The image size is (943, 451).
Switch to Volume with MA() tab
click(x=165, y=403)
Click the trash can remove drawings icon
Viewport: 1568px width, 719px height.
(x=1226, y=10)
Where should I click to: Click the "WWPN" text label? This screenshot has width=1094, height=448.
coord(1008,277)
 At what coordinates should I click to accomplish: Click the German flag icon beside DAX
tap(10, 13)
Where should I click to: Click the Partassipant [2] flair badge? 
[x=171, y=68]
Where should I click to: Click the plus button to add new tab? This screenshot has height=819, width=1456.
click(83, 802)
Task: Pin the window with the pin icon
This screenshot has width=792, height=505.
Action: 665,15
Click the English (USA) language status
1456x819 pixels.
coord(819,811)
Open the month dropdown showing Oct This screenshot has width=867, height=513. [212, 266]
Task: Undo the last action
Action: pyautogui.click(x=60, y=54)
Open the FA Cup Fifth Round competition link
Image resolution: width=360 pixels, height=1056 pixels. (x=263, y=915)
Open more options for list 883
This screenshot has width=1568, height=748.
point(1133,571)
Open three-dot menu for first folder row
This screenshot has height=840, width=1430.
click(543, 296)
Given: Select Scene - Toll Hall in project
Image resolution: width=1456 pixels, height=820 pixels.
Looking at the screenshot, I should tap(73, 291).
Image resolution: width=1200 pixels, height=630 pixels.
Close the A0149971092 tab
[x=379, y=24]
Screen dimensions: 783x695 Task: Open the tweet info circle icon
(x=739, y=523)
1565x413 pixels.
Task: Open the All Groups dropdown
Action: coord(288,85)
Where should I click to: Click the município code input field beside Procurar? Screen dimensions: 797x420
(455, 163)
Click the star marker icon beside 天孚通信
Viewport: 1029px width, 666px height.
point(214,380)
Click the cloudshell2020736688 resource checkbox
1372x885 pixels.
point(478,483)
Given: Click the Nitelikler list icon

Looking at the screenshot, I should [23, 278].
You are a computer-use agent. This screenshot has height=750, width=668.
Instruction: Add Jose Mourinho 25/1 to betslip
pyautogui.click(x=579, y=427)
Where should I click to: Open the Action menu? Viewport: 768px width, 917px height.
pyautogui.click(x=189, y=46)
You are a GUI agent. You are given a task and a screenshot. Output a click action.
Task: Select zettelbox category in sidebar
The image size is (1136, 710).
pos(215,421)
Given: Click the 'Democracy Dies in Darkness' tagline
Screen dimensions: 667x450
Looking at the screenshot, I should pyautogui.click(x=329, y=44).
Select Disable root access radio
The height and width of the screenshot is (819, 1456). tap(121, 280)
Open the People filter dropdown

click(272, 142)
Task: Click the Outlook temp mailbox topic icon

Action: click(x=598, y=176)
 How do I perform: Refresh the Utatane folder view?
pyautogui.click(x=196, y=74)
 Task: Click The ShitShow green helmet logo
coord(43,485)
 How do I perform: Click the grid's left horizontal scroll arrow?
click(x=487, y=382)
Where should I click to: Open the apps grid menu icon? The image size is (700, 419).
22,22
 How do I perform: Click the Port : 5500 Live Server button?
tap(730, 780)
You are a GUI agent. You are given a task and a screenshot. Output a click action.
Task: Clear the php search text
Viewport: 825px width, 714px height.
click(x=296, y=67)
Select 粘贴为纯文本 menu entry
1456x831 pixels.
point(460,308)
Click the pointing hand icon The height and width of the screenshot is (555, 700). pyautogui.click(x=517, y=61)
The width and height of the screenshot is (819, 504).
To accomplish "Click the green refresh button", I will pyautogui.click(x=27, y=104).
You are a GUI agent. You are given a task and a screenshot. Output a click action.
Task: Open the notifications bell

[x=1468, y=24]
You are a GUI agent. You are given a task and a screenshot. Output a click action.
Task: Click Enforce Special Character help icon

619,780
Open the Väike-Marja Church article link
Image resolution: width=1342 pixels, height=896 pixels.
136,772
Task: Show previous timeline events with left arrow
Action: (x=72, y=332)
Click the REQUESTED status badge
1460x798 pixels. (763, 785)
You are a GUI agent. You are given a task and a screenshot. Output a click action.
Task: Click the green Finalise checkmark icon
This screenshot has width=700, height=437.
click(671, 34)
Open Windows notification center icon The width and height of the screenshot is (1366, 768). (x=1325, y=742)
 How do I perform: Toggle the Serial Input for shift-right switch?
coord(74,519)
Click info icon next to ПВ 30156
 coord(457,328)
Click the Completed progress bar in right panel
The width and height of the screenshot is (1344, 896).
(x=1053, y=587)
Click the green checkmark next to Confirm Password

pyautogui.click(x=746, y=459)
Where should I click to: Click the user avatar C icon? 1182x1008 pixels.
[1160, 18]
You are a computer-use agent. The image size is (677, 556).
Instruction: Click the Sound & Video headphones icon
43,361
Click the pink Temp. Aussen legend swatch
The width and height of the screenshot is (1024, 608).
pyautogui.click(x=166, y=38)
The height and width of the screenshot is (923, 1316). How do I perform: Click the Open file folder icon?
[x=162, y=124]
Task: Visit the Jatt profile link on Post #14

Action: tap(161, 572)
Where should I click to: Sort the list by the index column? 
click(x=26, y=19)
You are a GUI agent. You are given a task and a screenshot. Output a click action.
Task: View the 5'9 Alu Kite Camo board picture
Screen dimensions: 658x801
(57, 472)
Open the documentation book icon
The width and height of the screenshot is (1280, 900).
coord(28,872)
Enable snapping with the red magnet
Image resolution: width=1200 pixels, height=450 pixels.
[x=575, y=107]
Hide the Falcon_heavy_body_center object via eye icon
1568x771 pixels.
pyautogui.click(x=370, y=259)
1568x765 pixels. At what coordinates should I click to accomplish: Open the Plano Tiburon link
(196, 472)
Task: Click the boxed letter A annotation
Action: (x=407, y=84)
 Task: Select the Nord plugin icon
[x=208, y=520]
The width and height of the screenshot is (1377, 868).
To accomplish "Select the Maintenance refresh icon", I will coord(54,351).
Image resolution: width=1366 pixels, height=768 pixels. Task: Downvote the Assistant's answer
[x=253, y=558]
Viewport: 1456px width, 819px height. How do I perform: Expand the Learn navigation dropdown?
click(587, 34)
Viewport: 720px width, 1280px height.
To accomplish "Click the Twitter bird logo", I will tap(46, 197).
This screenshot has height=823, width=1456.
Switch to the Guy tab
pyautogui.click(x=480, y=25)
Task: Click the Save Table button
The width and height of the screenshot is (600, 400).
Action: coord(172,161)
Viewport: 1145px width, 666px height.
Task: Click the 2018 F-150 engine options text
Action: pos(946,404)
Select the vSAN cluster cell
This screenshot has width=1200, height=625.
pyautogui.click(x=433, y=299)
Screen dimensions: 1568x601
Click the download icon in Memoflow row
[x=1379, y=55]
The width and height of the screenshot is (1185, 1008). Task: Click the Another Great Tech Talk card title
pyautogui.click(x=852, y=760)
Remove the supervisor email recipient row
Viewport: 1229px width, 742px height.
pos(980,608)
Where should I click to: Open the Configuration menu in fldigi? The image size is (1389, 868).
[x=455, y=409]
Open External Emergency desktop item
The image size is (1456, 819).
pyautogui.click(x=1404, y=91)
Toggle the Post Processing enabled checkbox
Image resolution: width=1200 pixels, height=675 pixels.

**Short exercise**
Reproduce the records without any changes, from the line with "has width=1094, height=448." to the line with "point(478,483)", including both of those lines.

**The reply**
Where should I click to: Click the "WWPN" text label? This screenshot has width=1094, height=448.
coord(1008,277)
 At what coordinates should I click to accomplish: Click the German flag icon beside DAX
tap(10, 13)
Where should I click to: Click the Partassipant [2] flair badge? 
[x=171, y=68]
Where should I click to: Click the plus button to add new tab? This screenshot has height=819, width=1456.
click(83, 802)
Task: Pin the window with the pin icon
This screenshot has width=792, height=505.
Action: 665,15
Click the English (USA) language status
1456x819 pixels.
coord(819,811)
Open the month dropdown showing Oct This screenshot has width=867, height=513. [212, 266]
Task: Undo the last action
Action: pyautogui.click(x=60, y=54)
Open the FA Cup Fifth Round competition link
Image resolution: width=360 pixels, height=1056 pixels. (x=263, y=915)
Open more options for list 883
This screenshot has width=1568, height=748.
point(1133,571)
Open three-dot menu for first folder row
This screenshot has height=840, width=1430.
click(543, 296)
Given: Select Scene - Toll Hall in project
Image resolution: width=1456 pixels, height=820 pixels.
Looking at the screenshot, I should tap(73, 291).
Image resolution: width=1200 pixels, height=630 pixels.
Close the A0149971092 tab
[x=379, y=24]
Screen dimensions: 783x695 Task: Open the tweet info circle icon
(x=739, y=523)
1565x413 pixels.
Task: Open the All Groups dropdown
Action: coord(288,85)
Where should I click to: Click the município code input field beside Procurar? Screen dimensions: 797x420
(455, 163)
Click the star marker icon beside 天孚通信
Viewport: 1029px width, 666px height.
point(214,380)
Click the cloudshell2020736688 resource checkbox
1372x885 pixels.
point(478,483)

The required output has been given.